### PROBLEMS TO SOLVE
1 - Please extract everything from "ive got my 6wide" down to "with 50lb line." in the reel-spooling thread.
2 - Answer these from the reel-spooling thread:
(a) What length is the boat rod that ElTiburon plans to use with the Penn 114?
(b) About how many yards of 50lb big game line does animal currently have on the 6wide?
(c) Roughly what line capacity does animal hope to reach after respooling?

### QUOTED PASSAGE
——

# Spooling Up A Penn 114 HLW 6/0 Wide



## ElTiburon (May 1, 2005)

Just got me a Penn 114 hlw for a 30 - 80 #line 6'6" boat rod with 2 roller guides on it (first and tip). I want to use this set up for surf sharking and yakking out big baits, how do y'all experienced surf sharkers recomend I spool this sucker up?


----------



## animal (May 20, 2004)

ive got my 6wide filled with about 650 yards of 50lb big game and somewhere around a 50 yard 80lb topshot . Im fixing to respool though and i am thinking about going with 300 yards of power pro...then topping the rest off with 50lb big game and a 80lb shock leader. Hopefully this will increase my line capacity to somewhere around 900yards. I have to say though you cant go wrong with just filling that sucker up with 50lb line.


----------



## Brady Bunch (Jul 12, 2004)

——

### DATA
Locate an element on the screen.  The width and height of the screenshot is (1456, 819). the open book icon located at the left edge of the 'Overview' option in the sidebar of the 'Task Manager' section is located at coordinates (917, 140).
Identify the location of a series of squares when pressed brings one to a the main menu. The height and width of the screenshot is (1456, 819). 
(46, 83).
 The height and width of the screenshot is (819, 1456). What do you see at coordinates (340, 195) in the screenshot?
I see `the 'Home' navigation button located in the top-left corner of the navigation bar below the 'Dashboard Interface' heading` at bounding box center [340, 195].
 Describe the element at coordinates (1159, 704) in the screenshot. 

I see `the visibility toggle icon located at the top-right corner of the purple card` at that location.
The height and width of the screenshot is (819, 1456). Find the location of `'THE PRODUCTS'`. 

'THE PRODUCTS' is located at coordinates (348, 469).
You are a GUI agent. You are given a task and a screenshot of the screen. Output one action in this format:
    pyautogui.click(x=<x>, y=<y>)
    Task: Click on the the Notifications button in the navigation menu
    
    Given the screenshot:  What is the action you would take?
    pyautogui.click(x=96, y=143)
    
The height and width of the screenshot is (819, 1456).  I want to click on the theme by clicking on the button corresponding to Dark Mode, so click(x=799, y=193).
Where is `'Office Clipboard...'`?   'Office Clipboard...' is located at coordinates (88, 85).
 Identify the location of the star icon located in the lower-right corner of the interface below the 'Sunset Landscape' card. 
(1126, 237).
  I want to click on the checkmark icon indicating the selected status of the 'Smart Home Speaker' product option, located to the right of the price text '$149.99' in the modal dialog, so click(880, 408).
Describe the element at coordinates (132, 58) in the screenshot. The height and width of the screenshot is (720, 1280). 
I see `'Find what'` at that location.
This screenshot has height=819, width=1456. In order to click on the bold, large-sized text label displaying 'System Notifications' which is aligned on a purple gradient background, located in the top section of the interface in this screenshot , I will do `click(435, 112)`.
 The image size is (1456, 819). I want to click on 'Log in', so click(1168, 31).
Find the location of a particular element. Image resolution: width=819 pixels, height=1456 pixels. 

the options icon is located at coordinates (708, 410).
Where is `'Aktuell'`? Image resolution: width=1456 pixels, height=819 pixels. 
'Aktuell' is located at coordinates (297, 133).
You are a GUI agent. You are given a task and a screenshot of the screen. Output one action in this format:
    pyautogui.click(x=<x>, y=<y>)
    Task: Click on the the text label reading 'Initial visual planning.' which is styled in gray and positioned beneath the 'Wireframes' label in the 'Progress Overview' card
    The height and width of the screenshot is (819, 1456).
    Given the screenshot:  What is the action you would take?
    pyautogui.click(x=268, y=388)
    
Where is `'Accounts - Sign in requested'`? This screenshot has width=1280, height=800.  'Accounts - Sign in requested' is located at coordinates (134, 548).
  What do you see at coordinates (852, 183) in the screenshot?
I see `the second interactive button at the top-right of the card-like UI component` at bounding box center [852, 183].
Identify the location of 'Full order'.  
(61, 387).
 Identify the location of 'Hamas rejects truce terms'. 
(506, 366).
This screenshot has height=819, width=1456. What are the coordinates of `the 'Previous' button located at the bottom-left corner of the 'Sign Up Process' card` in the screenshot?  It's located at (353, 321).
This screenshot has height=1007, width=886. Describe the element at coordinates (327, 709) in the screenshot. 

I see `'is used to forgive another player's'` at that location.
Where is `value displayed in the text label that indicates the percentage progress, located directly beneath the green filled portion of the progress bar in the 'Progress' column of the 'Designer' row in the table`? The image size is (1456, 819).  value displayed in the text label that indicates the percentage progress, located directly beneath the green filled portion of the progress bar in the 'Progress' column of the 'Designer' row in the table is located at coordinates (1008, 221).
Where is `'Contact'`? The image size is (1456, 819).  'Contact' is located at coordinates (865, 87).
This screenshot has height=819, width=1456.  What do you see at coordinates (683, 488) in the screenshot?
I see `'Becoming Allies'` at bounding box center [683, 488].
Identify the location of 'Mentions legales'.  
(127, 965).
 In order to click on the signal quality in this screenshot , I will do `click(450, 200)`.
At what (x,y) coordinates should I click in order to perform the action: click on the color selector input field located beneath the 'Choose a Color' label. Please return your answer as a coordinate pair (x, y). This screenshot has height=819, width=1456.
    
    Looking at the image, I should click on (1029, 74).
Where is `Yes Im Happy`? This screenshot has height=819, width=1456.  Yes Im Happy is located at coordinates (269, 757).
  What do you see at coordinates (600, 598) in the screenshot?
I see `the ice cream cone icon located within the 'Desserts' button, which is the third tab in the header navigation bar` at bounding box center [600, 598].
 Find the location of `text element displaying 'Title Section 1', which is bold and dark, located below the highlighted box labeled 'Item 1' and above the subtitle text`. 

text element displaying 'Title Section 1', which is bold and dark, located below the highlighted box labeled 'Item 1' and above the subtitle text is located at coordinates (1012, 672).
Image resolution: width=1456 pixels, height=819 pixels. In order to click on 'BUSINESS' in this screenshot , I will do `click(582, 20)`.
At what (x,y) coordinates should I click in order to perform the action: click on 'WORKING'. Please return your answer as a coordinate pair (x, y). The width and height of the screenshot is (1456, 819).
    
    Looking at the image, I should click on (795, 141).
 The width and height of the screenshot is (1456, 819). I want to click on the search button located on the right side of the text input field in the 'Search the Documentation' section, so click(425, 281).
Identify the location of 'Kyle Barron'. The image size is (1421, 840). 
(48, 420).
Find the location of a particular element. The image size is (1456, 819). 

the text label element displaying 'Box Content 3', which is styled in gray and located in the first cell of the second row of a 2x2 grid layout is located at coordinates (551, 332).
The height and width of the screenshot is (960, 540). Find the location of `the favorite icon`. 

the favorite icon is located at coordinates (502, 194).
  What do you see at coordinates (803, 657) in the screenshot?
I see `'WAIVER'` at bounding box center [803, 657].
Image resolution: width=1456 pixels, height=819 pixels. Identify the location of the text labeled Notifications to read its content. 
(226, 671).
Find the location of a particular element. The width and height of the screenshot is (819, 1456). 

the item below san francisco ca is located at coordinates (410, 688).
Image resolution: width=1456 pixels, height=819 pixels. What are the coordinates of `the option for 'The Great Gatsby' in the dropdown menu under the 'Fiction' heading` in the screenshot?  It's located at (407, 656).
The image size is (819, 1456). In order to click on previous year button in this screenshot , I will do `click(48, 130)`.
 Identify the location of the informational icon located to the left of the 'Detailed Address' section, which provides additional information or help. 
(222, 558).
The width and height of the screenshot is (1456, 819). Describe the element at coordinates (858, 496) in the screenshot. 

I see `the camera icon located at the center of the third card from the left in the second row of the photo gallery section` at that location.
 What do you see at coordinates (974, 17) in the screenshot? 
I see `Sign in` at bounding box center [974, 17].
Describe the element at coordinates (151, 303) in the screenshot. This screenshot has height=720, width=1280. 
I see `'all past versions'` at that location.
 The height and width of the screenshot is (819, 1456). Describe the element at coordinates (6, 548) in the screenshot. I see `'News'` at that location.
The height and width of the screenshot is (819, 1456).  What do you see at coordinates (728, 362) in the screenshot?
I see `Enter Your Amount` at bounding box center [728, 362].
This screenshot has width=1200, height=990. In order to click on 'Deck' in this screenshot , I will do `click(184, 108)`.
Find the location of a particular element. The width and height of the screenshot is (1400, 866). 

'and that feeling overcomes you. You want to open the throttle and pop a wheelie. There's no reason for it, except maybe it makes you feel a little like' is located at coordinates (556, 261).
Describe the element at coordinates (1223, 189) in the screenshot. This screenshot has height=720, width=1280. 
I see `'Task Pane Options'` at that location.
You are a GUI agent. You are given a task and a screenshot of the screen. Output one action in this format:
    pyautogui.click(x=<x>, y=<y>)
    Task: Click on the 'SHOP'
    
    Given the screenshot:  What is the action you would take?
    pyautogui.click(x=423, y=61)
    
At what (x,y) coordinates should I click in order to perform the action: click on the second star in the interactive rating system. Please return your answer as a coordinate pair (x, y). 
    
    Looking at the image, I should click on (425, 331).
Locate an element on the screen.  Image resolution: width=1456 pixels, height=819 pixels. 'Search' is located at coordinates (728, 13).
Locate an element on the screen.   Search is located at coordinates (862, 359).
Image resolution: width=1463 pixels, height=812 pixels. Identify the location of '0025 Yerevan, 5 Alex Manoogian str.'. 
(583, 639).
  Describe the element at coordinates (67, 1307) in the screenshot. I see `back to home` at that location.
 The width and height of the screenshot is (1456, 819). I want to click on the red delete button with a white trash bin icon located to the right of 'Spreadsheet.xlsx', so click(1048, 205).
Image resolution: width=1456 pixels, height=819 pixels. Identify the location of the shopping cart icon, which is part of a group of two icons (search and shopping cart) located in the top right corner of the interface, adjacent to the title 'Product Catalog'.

——

### ANSWERS IN ORDER
1 -
ive got my 6wide filled with about 650 yards of 50lb big game and somewhere around a 50 yard 80lb topshot . Im fixing to respool though and i am thinking about going with 300 yards of power pro...then topping the rest off with 50lb big game and a 80lb shock leader. Hopefully this will increase my line capacity to somewhere around 900yards. I have to say though you cant go wrong with just filling that sucker up with 50lb line.

2 -
(a) 6'6"
(b) About 650 yards
(c) Somewhere around 900 yards